### Exercise instructions
Please produce an exact transcription of the lines from the one containing "This screenshot has height=768, width=1365." through the last line of the entries, leaving out every picture.
Data to examine below:
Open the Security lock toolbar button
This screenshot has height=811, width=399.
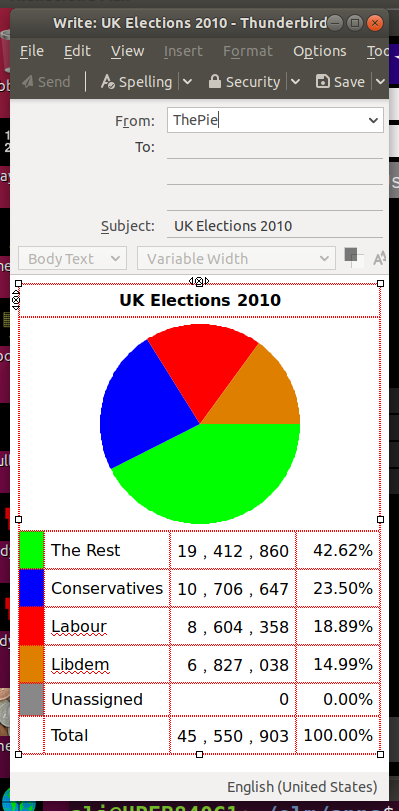tap(244, 82)
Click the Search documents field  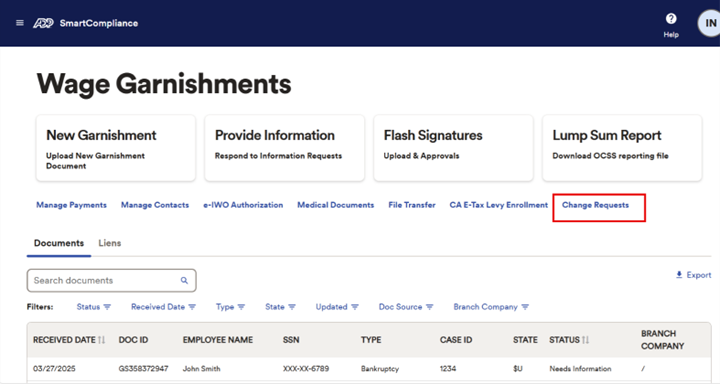[112, 280]
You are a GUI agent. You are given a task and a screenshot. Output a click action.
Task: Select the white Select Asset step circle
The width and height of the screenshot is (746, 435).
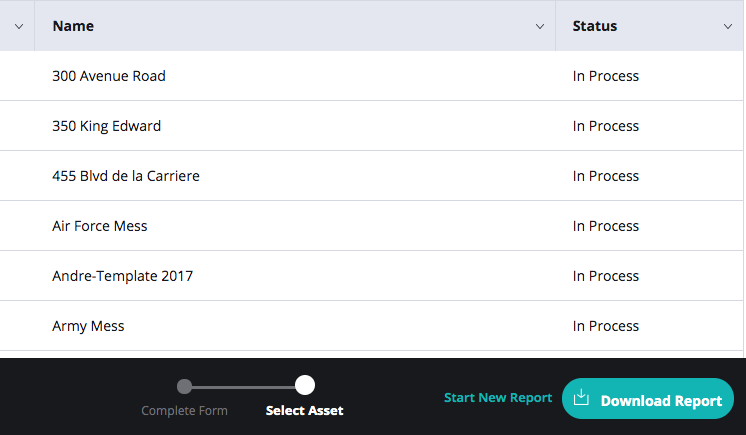tap(304, 385)
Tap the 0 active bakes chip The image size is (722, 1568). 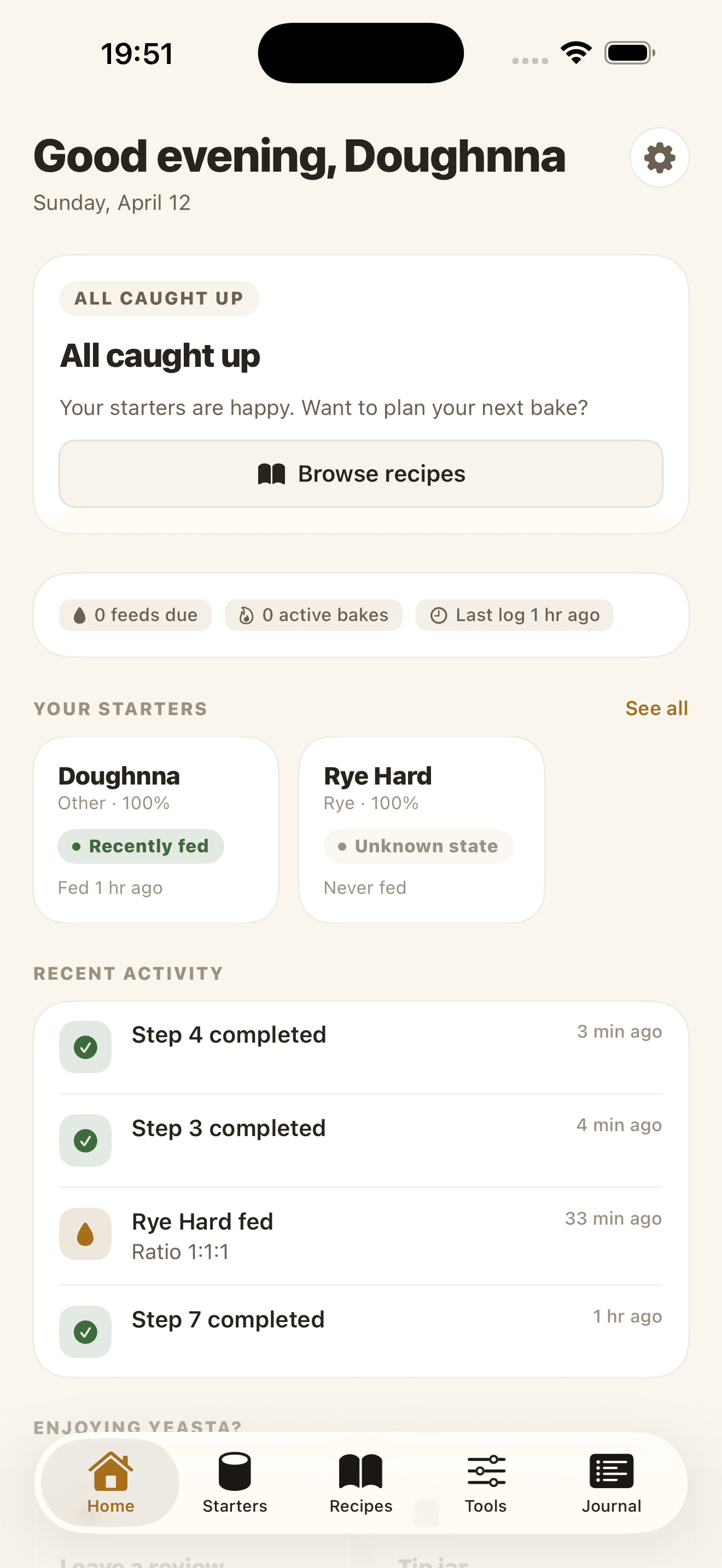tap(313, 615)
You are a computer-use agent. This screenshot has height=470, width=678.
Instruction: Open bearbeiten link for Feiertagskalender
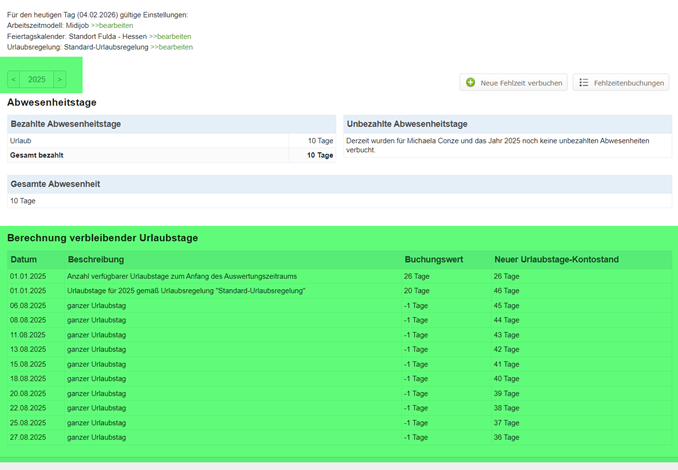171,36
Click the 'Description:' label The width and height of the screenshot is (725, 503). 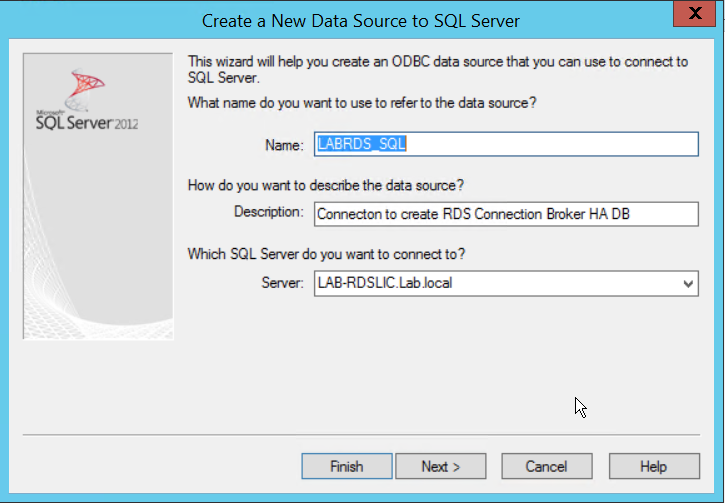(x=268, y=212)
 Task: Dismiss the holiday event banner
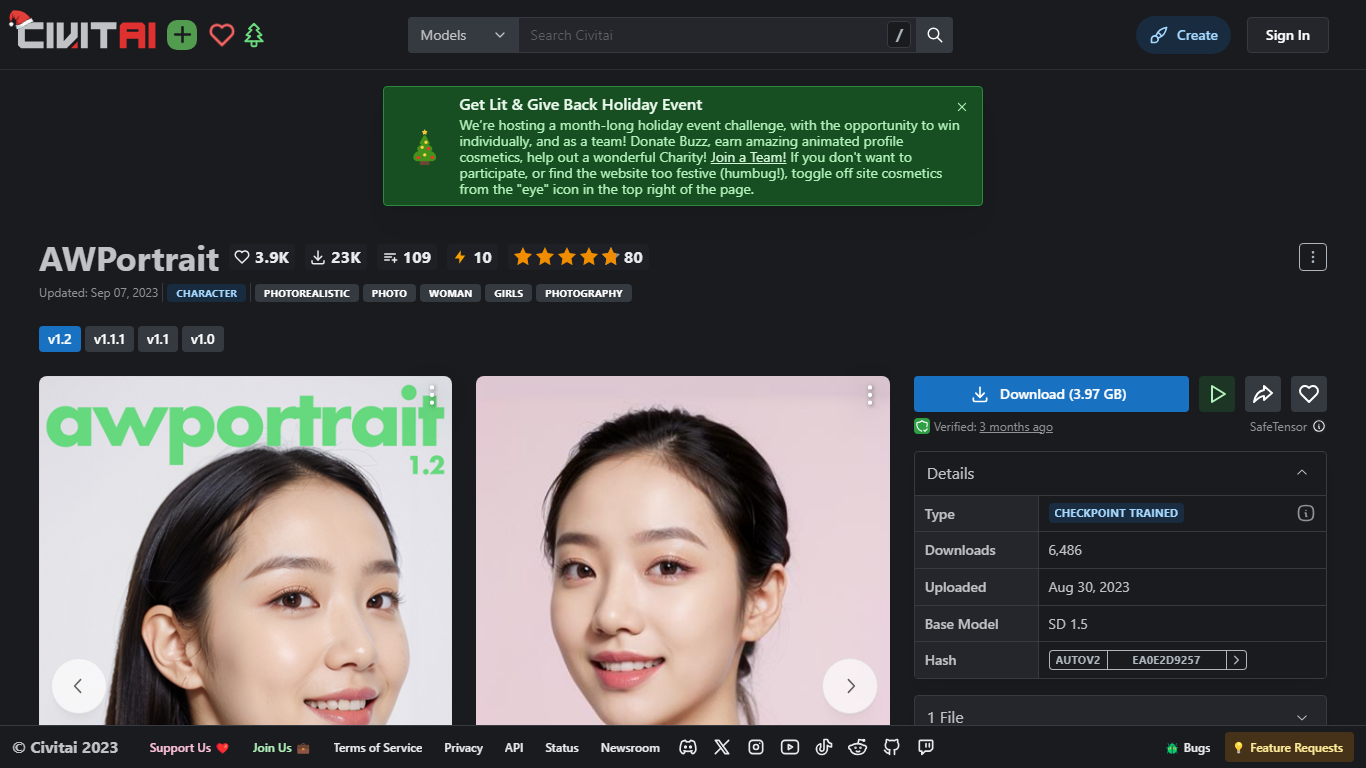[x=962, y=107]
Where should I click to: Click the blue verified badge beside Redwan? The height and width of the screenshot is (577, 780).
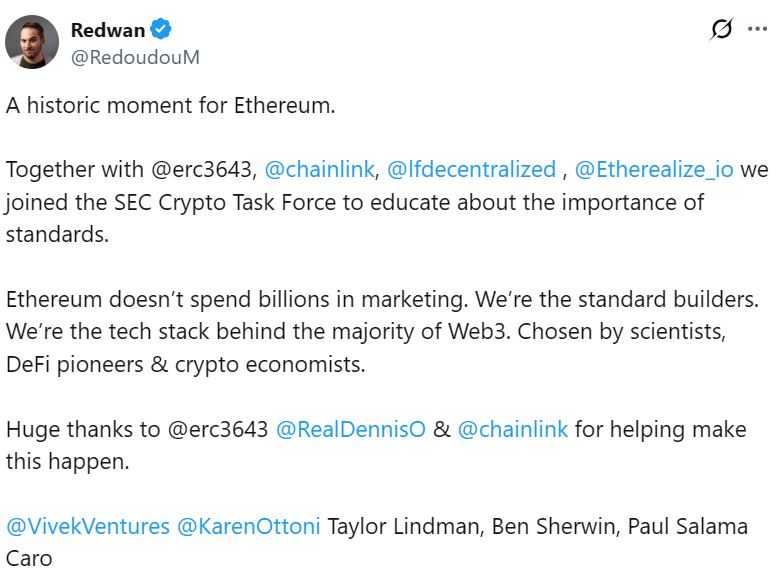tap(160, 30)
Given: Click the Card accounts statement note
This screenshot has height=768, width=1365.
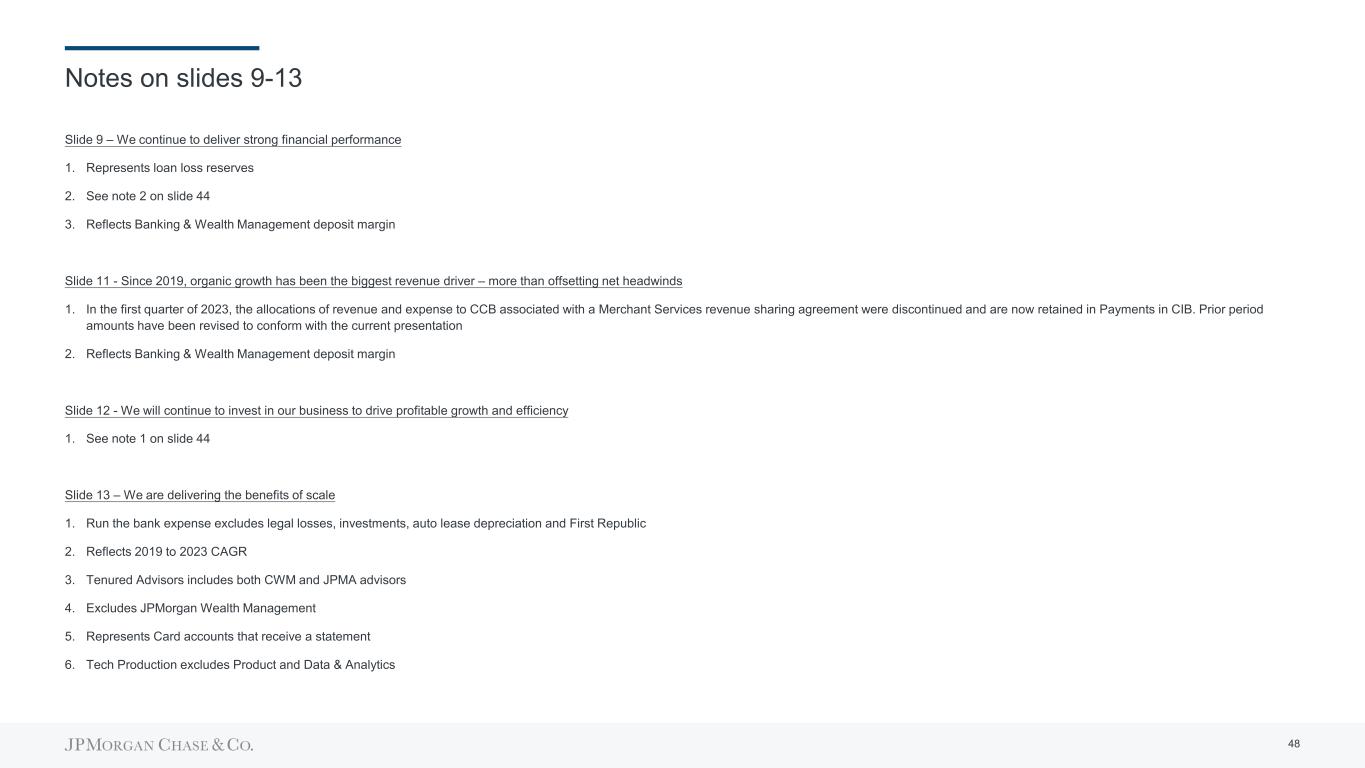Looking at the screenshot, I should (228, 636).
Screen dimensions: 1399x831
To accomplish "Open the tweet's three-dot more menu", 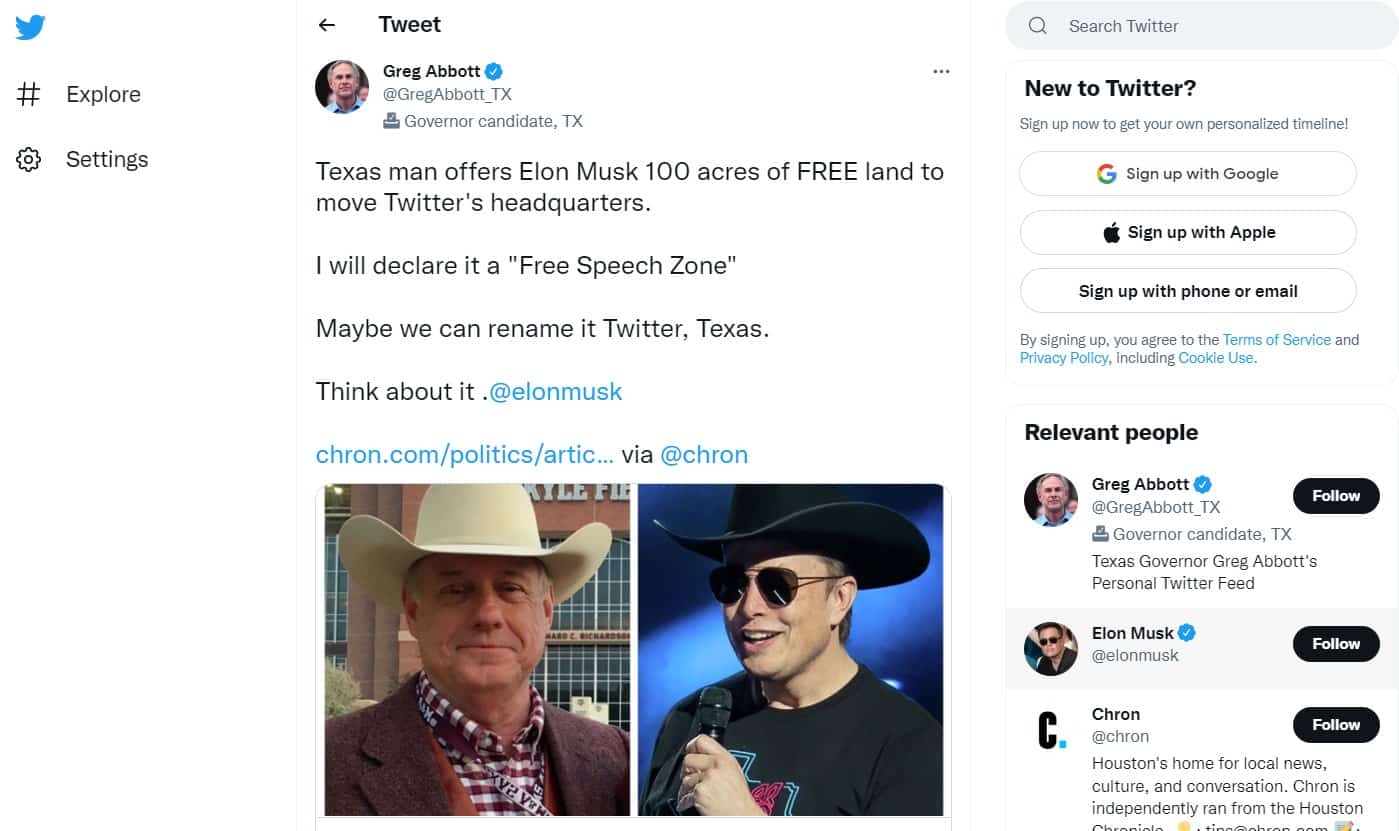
End of Data to examine.
### Answer below
This screenshot has height=768, width=1365.
Looking at the screenshot, I should (228, 636).
Screen dimensions: 1399x831
To accomplish "Open the tweet's three-dot more menu", 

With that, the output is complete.